■ **To be done**: Resume the forum thread below about the first shot from a new 1DX and 24-70L II, continuing on from its last line.

■ **Supplied passage**:
----------------
# New 1DX and 24-70L II lose their cherries together (1st shot)



## Sitting Elf (Oct 7, 2012)

This is the very *first *click out of my new 1DX and new 24-70L II. Sigh... no longer virgins! 
No changes to menus. Just put on the lens, went outside, turned the camera on, aimed and shot. (Just wanted to see what came out)

Pretty impressed with result. Now to have fun with the menu's. That will be exciting... maybe!
Camera came back with f/7.1, 1/400, 160 ISO


----------



## cpsico (Oct 7, 2012)

Looks like a match made in heaven!


----------



## Menace (Oct 10, 2012)

I'm sure you'll cherish this moment for years to come  

Congrats


----------



## wickidwombat (Oct 10, 2012)

there isnt enough dynamic range...
you should have bought a nikon so you could pull 18 stops out of those shadows


----------



## PeterJ (Oct 10, 2012)

Sitting Elf said:


> Camera came back with f/7.1, 1/400, 160 ISO


Sounds like first shot in green box mode, hope you don't break in everything without more loving care


----------



## mrmarks (Oct 10, 2012)

Congrats, you lucky guy!


----------



## Canon-F1 (Oct 10, 2012)

my casio Z50 does as good....


----------



## Marsu42 (Oct 10, 2012)

Canon-F1 said:


> my casio Z50 does as good....



... not if the statue is moving really fast and in unpredictable ways, that's when the fast af of the non-IS lens and the stellar tracking capabilities of the body can show what they can do :-> ... no, really, I'm just envious, if the op has fun with that gear it's absolutely fine by be.


----------



## rpt (Oct 10, 2012)
----------------
■ **Data segment**:

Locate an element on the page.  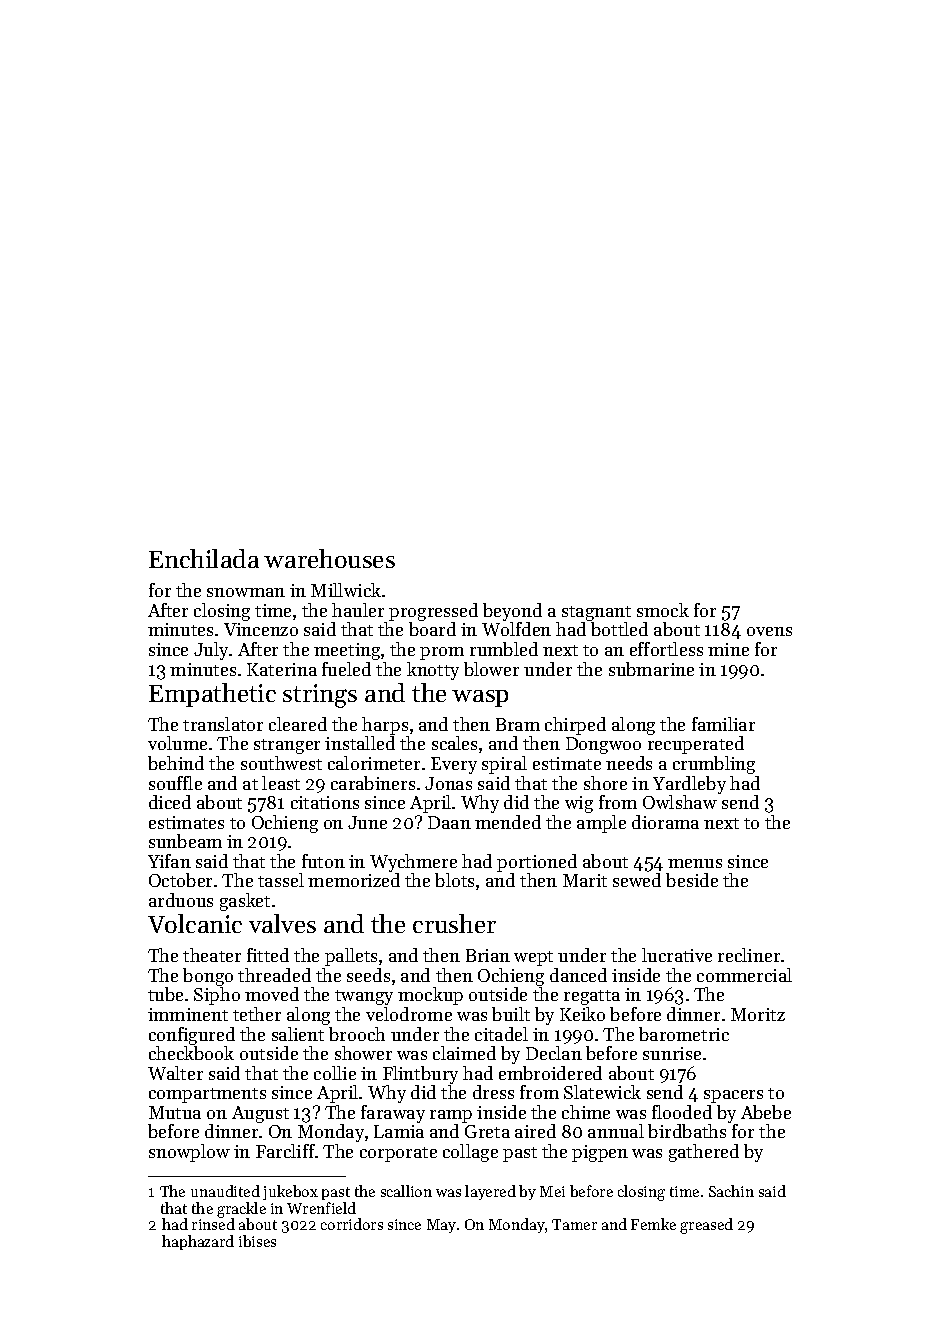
----------------
■ **Result below**:
wickidwombat said:


> there isnt enough dynamic range...
> you should have bought a nikon so you could pull 18 stops out of those shadows


LOL! As though we are short on threads that quickly meander over to such topics.


----------



## Diko (Oct 10, 2012)

Congrats... if you decide to throw that devine equipment any soon... let me know


----------



## tron (Oct 10, 2012)

rpt said:


> wickidwombat said:
> 
> 
> > there isnt enough dynamic range...
> ...


Also, you should have photographed your lens cap ;D


----------



## AudioGlenn (Oct 10, 2012)

man... gear envy 8)


----------



## neuroanatomist (Oct 10, 2012)

rpt said:


> wickidwombat said:
> 
> 
> > there isnt enough dynamic range...
> ...



Not even remotely! Because Australia, as everyone knows, is entirely peopled with criminals, and criminals are used to having people not trust them, as you are not trusted by me, so I can clearly not help but bring up the fact that while Sitting Elf is enjoying his new gear, for now, soon DxOMark will release their Overall Score for the 1D X, and that will surely cause him to want to get so slobbering drunk, he can't even buy brandy.


----------



## Jamesy (Oct 10, 2012)

You have Statues in your backyard?


----------



## Sitting Elf (Oct 10, 2012)

Yeah.. we have a few. The one pictured is about 2 feet tall. Took the shot at ground level.
My wife likes the little statues around!


----------



## K-amps (Oct 10, 2012)

Congrats Elf.... liking this better than your 7D?


----------



## Jamesy (Oct 10, 2012)

Sitting Elf said:


> Yeah.. we have a few. The one pictured is about 2 feet tall. Took the shot at ground level.
> My wife likes the little statues around!


Here is one of our backyard Garden Gnome taken as a test shot with my 5D3 and 70-200/F4/IS @5.6 (which is the sharpest aperture for that particular copy of the lens per FoCal Pro).


----------



## neuroanatomist (Oct 10, 2012)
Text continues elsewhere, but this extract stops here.